> _Text passage_:
== == ==

Thanks! It's a nice looking watch.


----------



## MC88

I picked this one up for $399 flat from an EBay seller. Maybe could have got a better deal but I just wanted it. Seems like a steal at 400 anyways to me. 

Love the Root Beer.


----------



## vincesf

Robotaz said:


> If you search through this forum you'll see that Glycine told us that they're clearing out old stock to get ready for new offering and the new distributing channels that apparently have to do with the Invicta acquisition.


As a fan of the discontinued and discounted Airman 1 and other various Airman models, this makes sense, but why continue to offer SST and DC-4 models on the Glycine site and at the same time blow out stock of these continued models at substantial discounts? My suggestion to Glycine would be to discontinue the DC-4 model (making it instantly collectible) and replace the hands with the LE hands, replace "DC-4" on the face with "NOON" and make it in essence a non-limited Black face LE. How tough would that be?


----------



## RPZ

They are dumping current stock to get rid of them. New cataloged Glycine watches will not be any where near this cheap. You can take that to the bank.


UofRSpider said:


> With the deep discounts, it makes me wonder where the company is headed. I can't see them continuing to sell at these price points. Thoughts?


----------



## UAconcorde

vincesf said:


> As a fan of the discontinued and discounted Airman 1 and other various Airman models, this makes sense, but why continue to offer SST and DC-4 models on the Glycine site and at the same time blow out stock of these continued models at substantial discounts? My suggestion to Glycine would be to discontinue the DC-4 model (making it instantly collectible) and replace the hands with the LE hands, replace "DC-4" on the face with "NOON" and make it in essence a non-limited Black face LE. How tough would that be?


That's-really-not-a-bad-idea!


----------



## Robotaz

I think some watches are being cleared out just because of the logo.


----------



## Barry S

Robotaz said:


> I think some watches are being cleared out just because of the logo.


Actually, there are plenty of new logo models up on watchgooroo.

A current example:


----------



## Robotaz

Barry S said:


> Actually, there are plenty of new logo models up on watchgooroo.
> 
> A current example:


I've noticed. What I'm saying is that I think some models are being cleared out just because of the old logo.


----------



## Patagonico

Just arrived from Watchwooroo


----------



## tylehman

vincesf said:


> My suggestion to Glycine would be to discontinue the DC-4 model (making it instantly collectible) and replace the hands with the LE hands, replace "DC-4" on the face with "NOON" and make it in essence a non-limited Black face LE. How tough would that be?


If they had done that in the first place, I would have one on my arm right now!

Sent from my LGUS991 using Tapatalk


----------



## Stayclassycliff

Edox at sale prices are my go to, under the radar value proposition.


----------



## Stayclassycliff

I would agree, it seems like they are keeping their heads thus far. Hopefully they stay true tohe brand and prices go back to where they should be.



RPZ said:


> They are dumping current stock to get rid of them. New cataloged Glycine watches will not be any where near this cheap. You can take that to the bank.

== == ==

> _Supplied material_:
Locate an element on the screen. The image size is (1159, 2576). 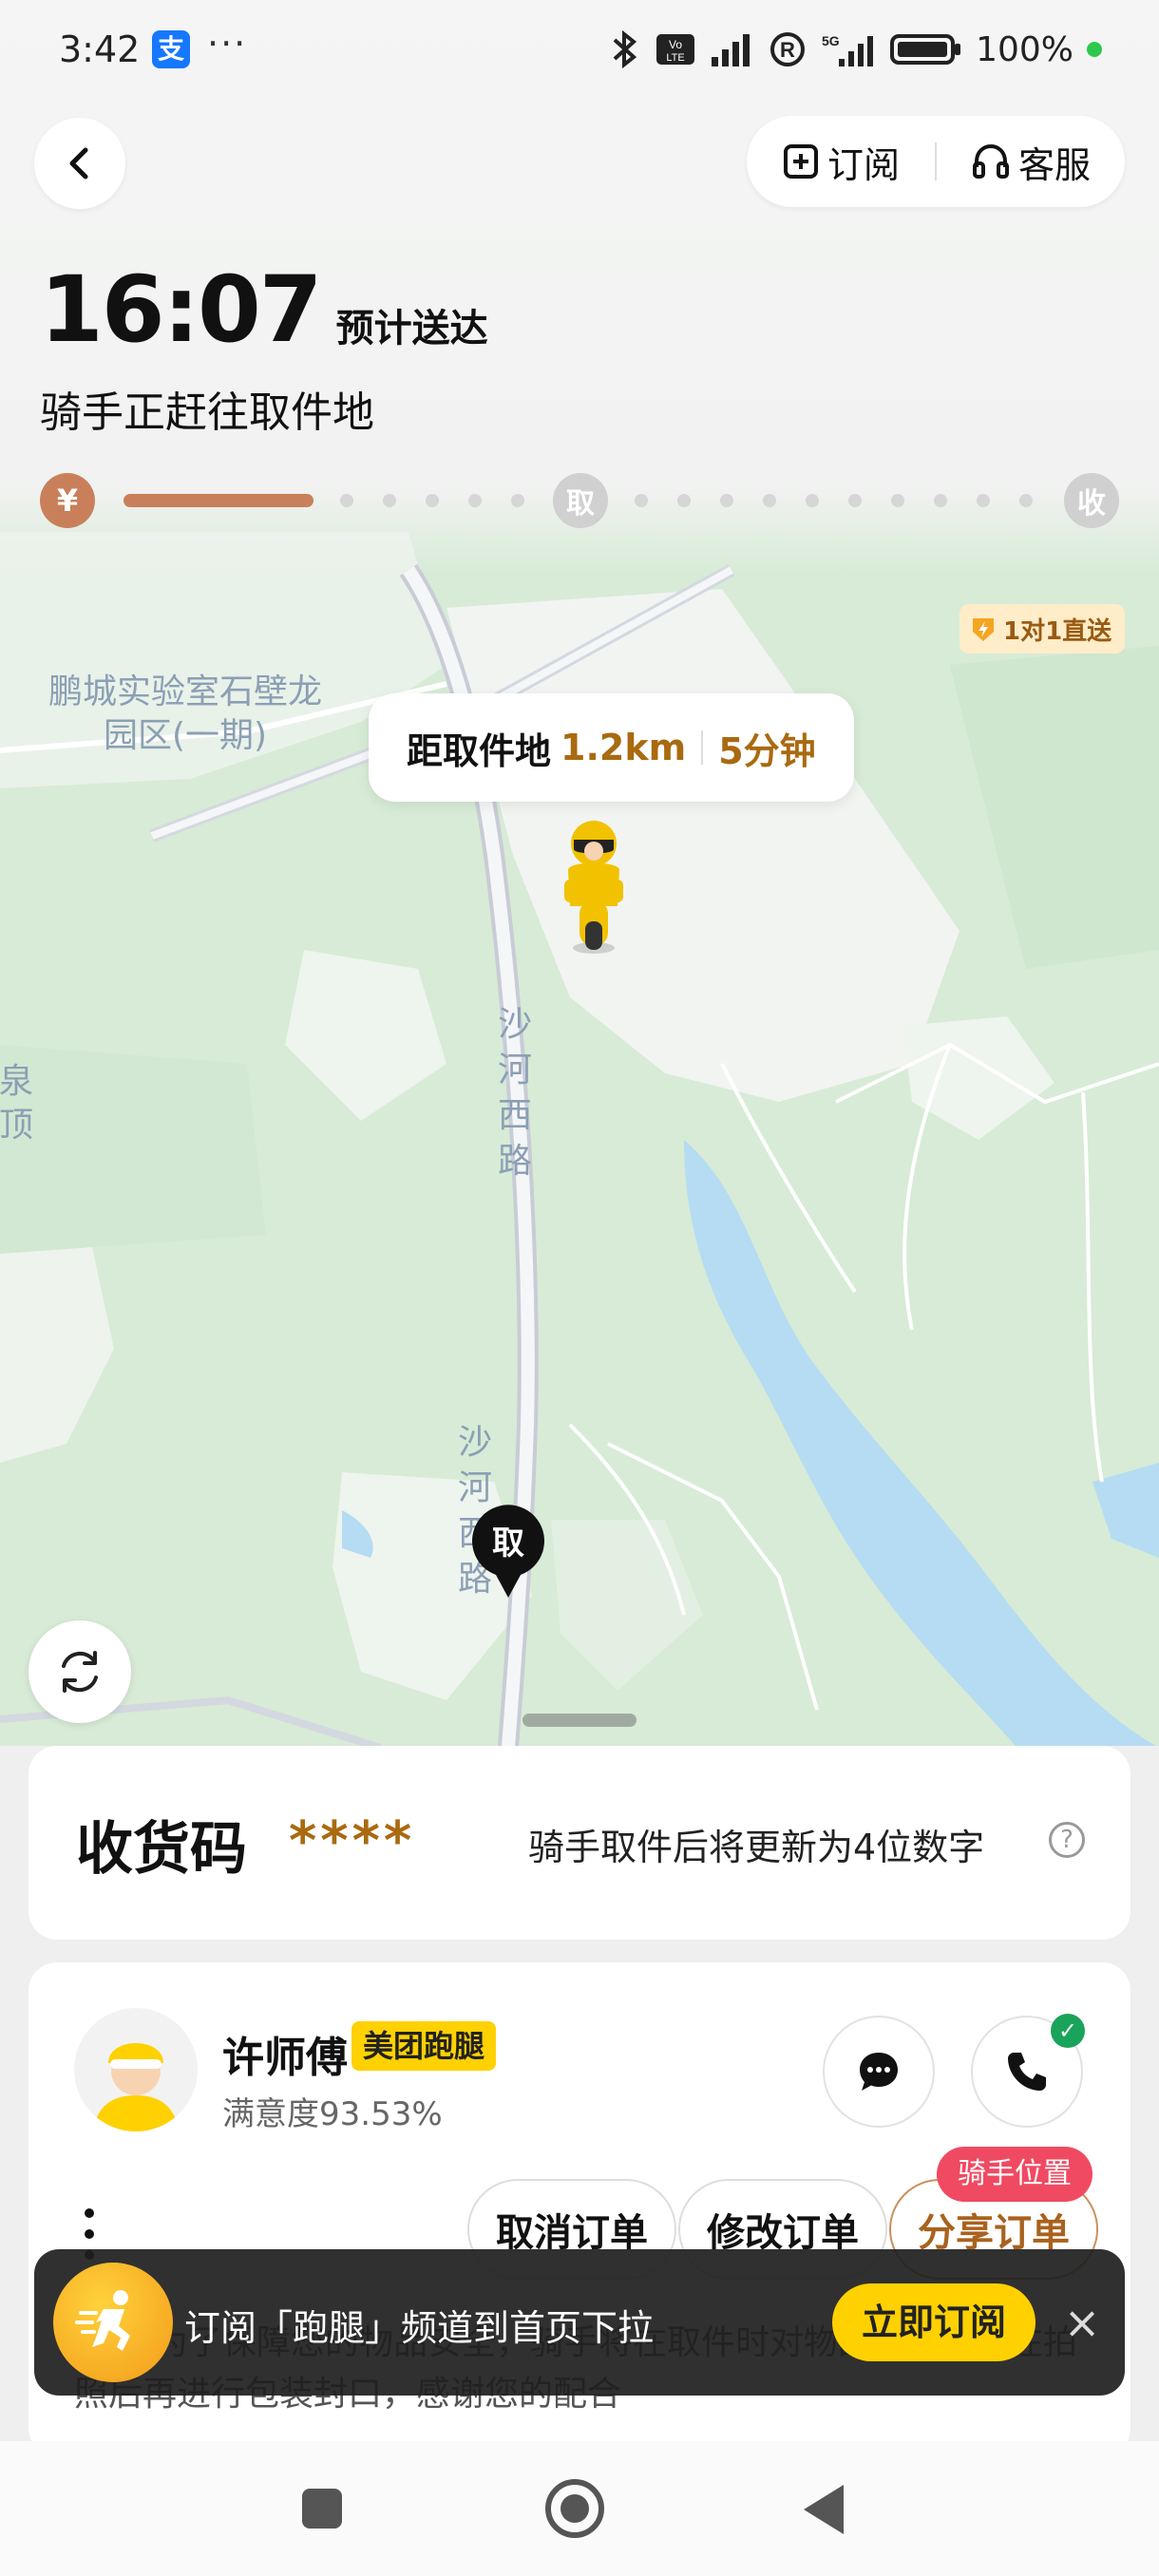
call-rider-button: ✓ is located at coordinates (1028, 2071).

== == ==

> _Task statement_:
Please give the forum thread again starting at "Thanks! It's a" and ending at "anyways to me.", swapping "EBay seller" for "online dealer".

> _Solution to this exercise_:
Thanks! It's a nice looking watch.


----------



## MC88

I picked this one up for $399 flat from an online dealer. Maybe could have got a better deal but I just wanted it. Seems like a steal at 400 anyways to me.